- [Task A]:
In the article on living below the line, list each food item the writer says is left in the supply, along with its stated quantity.
- [Task B]:
Resume the article on living below the line, writing on from the end of its last paragraph.

Living Below the Line: Days 3 & 4 Sustaining and living with less

WASHINGTON, MAY 11, 2012 – The challenge has begun to take a toll on us.  Our food supply is dwindling, but should last us one more day.  We are down to 3 eggs, a few slices of bread, 2 American sandwich “slices,” and one cup of lentils.

The constant hunger, lack of variety, and lack of anything sweet- shopping mistake number 28- has made me start to think about self-sustainability.

If you really had little or no money, could you even survive, much less thrive?  After my experience, my immediate answer would be no, but in fact there are many people who live without money or with little money who are very happy with their choice.

The Extremes

I found a number of people who had taken up a no-money lifestyle.  The first person I came across was Heidemarie Schwermer, a 69-year old German woman who has lived without money for the past 16 years.  Schwermer is the subject of a 52-minute documentary film by Line Halvorsen, Living Without Money, released in 2010.  A former teacher and psychotherapist with two grown daughters, Schwermer admits that her drastic change in lifestyle was not warmly received by many of her family and friends.  At first.

Schwermer’s journey started in 1994 after she divorced and opened a small swap shop (Tauschring) where people could exchange goods and services for goods and services that they needed.  The shop did not use money in any way, only barter.  Two years later, she quit her job, got rid of all of her possessions excluding what she could fit into a small suitcase and backpack, and set off to live without money for one year.

She loved the experience so much that she has continued to live this way for the last 16 years.  She has written three books on her adventures and philosophy.

Schwermer does housework, gardening, and physical therapy sessions for various members of the Tauschring in exchange for food, a place to stay, and anything else she needs.

- [Data]:
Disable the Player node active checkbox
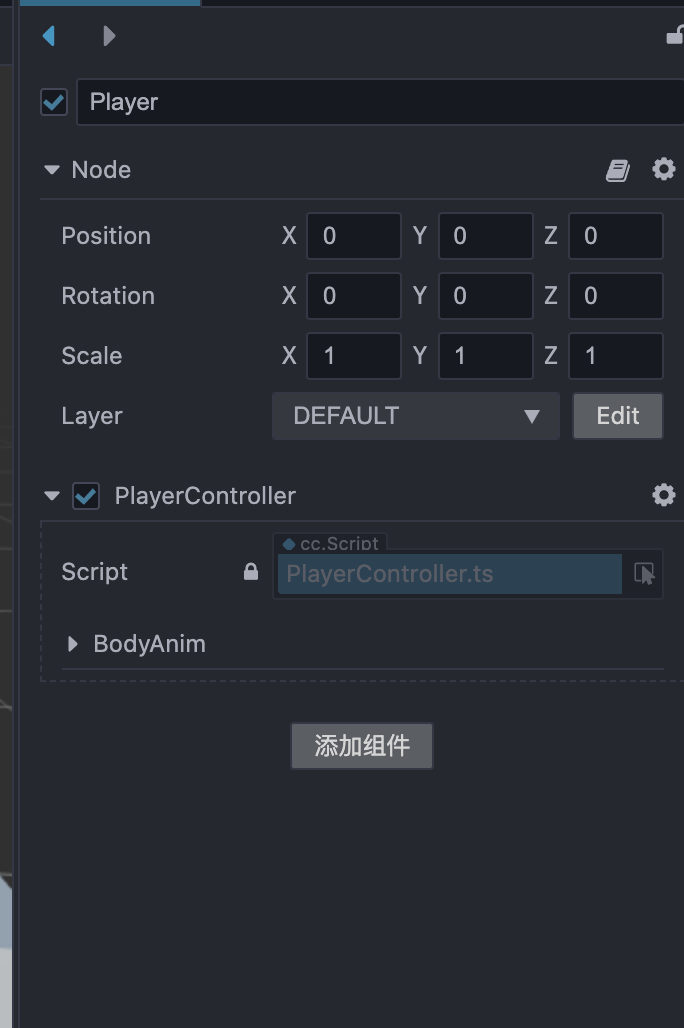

- [Exercise output A]:
- 3 eggs
- a few slices of bread
- 2 American sandwich "slices"
- one cup of lentils

- [Exercise output B]:
She has an emergency fund of € 200 and does not have health insurance.  “Money distracts us from what’s important,” says Schwermer , “The way things are today, it just doesn’t work.”

Mark Boyle, stopped using money in 2008.  Like Schwermer, what was initially a 12-month experiment has turned into a way of life.  Boyle lives in a camper he got on Freecycle and volunteers at an organic farm.

He grows all his food, makes his own laundry detergent by boiling nuts, and uses cuttlefish bones mixed with fennel seeds for toothpaste.

Daniel Suleo is the subject of the book, The Man Who Quit Money.  Suelo, who studied anthropology at the University of Colorado, says he always felt uneasy living with and working for money.  According to Suelo, the need for acquisition finally made him clinically depressed.

In the fall of 2000, Suelo decided to go without money or “conscious barter.” He does not use government programs like food stamps, welfare of Medicare.  He lives in a cave near Moab, Utah on public lands and house sits for people in the winter.  Suelo tries to live off nature, eating grasshoppers, raccoons, squirrels, and drinking juniper tea.  He has eaten road kill and gone dumpster diving when he needed to.  He has chronicled his experiences on his website Moneyless World, since 2006.